→ **Try it**
Your answer should consist only of the lines from the line containing "Click the 設立 row label" through the last line below, each repeated exactly.

┄┄┄┄┄┄┄┄┄┄

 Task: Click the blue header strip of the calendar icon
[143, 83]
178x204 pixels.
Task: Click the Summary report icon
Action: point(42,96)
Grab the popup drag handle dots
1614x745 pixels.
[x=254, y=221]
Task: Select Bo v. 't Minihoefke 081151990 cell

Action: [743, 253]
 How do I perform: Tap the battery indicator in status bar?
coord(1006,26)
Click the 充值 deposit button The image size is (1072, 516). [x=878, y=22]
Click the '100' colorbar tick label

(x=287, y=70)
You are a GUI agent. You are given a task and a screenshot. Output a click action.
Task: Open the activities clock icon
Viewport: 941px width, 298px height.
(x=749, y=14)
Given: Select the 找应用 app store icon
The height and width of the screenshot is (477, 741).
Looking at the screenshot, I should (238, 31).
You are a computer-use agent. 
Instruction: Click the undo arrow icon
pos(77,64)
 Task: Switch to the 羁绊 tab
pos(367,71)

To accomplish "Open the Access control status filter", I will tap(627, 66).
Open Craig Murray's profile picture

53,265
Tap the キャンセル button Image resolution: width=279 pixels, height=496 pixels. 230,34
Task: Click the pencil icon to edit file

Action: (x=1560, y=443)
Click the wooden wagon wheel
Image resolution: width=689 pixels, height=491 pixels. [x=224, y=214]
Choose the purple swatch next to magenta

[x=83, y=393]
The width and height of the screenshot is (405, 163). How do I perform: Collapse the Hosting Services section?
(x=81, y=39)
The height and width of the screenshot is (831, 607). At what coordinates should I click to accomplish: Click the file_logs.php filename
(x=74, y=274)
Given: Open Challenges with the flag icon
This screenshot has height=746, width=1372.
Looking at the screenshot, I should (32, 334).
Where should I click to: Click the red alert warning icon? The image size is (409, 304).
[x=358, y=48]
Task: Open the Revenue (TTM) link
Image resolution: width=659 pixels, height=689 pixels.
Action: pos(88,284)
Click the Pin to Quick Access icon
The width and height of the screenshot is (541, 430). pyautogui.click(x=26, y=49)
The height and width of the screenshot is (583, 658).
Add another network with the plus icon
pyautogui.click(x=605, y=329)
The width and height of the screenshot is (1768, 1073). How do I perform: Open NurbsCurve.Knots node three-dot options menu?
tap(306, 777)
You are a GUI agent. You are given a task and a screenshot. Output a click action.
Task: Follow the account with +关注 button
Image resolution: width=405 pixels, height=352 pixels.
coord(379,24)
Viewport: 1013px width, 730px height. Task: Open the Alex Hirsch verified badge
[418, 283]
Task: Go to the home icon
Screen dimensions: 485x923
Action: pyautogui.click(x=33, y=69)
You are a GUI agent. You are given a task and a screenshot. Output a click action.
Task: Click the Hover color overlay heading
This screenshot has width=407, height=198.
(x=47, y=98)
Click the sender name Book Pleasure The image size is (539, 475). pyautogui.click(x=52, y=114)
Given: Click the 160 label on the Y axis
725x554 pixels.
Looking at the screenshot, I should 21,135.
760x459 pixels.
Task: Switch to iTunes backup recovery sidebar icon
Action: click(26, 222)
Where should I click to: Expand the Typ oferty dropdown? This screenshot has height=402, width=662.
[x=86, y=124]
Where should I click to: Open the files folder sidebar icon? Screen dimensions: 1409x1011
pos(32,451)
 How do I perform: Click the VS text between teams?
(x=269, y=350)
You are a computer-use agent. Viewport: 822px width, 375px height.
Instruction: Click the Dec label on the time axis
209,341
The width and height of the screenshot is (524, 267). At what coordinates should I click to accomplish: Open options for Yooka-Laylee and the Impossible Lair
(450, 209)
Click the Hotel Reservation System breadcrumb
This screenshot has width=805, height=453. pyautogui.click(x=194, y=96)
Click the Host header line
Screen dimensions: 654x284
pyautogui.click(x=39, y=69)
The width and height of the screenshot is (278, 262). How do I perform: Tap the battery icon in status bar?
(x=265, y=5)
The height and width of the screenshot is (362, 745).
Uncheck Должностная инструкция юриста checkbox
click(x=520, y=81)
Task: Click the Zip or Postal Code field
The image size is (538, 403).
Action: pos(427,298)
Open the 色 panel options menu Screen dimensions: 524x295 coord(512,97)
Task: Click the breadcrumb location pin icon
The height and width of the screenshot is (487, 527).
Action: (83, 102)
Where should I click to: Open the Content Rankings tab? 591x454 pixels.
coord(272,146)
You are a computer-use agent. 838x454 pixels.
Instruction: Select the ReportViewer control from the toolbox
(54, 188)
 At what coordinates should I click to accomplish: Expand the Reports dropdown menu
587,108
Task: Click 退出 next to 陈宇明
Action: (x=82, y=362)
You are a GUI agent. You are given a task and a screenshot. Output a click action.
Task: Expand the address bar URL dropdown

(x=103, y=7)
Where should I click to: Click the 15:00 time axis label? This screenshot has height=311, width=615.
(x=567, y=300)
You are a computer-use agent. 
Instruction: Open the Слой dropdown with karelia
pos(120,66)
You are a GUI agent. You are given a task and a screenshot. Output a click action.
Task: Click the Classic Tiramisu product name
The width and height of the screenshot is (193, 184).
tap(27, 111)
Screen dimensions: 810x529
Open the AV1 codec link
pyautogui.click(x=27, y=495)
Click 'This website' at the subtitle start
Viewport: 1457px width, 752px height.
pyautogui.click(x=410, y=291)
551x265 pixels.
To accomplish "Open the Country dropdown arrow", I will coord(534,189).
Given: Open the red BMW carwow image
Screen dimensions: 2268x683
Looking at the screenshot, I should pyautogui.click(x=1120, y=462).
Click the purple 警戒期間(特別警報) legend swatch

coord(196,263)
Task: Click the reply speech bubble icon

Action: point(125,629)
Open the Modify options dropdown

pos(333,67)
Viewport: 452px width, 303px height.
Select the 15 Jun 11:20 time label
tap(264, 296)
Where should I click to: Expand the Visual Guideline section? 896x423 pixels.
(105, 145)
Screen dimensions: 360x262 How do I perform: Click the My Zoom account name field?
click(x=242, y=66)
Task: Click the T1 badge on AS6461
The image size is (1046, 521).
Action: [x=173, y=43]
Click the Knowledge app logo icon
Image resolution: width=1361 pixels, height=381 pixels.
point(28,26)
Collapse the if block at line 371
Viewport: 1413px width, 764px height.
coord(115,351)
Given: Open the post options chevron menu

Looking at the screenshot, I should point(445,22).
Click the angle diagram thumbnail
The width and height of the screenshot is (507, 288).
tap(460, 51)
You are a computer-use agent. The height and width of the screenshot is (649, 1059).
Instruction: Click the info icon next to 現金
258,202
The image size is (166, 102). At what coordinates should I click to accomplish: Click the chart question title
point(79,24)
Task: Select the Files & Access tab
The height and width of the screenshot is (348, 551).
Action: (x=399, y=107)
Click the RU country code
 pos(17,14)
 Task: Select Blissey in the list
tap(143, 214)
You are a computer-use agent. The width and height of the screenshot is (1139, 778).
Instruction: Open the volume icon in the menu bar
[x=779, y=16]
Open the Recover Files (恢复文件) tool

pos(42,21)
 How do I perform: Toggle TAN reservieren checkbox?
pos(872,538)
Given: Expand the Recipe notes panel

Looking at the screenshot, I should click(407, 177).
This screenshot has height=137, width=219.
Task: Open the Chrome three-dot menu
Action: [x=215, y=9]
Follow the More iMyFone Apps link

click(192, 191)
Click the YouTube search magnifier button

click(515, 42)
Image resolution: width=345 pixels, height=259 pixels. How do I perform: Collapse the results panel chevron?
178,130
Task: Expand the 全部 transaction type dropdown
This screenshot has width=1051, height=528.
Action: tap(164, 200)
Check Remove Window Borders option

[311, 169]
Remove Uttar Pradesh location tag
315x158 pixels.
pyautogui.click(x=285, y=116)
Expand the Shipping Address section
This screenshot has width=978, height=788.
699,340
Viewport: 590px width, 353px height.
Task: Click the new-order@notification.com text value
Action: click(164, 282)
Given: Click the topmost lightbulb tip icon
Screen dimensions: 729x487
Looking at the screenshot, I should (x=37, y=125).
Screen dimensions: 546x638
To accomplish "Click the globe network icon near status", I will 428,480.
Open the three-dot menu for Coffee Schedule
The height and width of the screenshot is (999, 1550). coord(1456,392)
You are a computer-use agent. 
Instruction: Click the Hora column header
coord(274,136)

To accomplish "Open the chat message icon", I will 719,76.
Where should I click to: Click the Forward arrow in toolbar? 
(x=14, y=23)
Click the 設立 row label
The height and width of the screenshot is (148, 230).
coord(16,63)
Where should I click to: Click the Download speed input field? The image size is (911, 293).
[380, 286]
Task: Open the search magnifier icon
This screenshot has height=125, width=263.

┄┄┄┄┄┄┄┄┄┄

→ **Written answer**
Click the 設立 row label
The height and width of the screenshot is (148, 230).
coord(16,63)
Where should I click to: Click the Download speed input field? The image size is (911, 293).
[380, 286]
Task: Open the search magnifier icon
This screenshot has height=125, width=263.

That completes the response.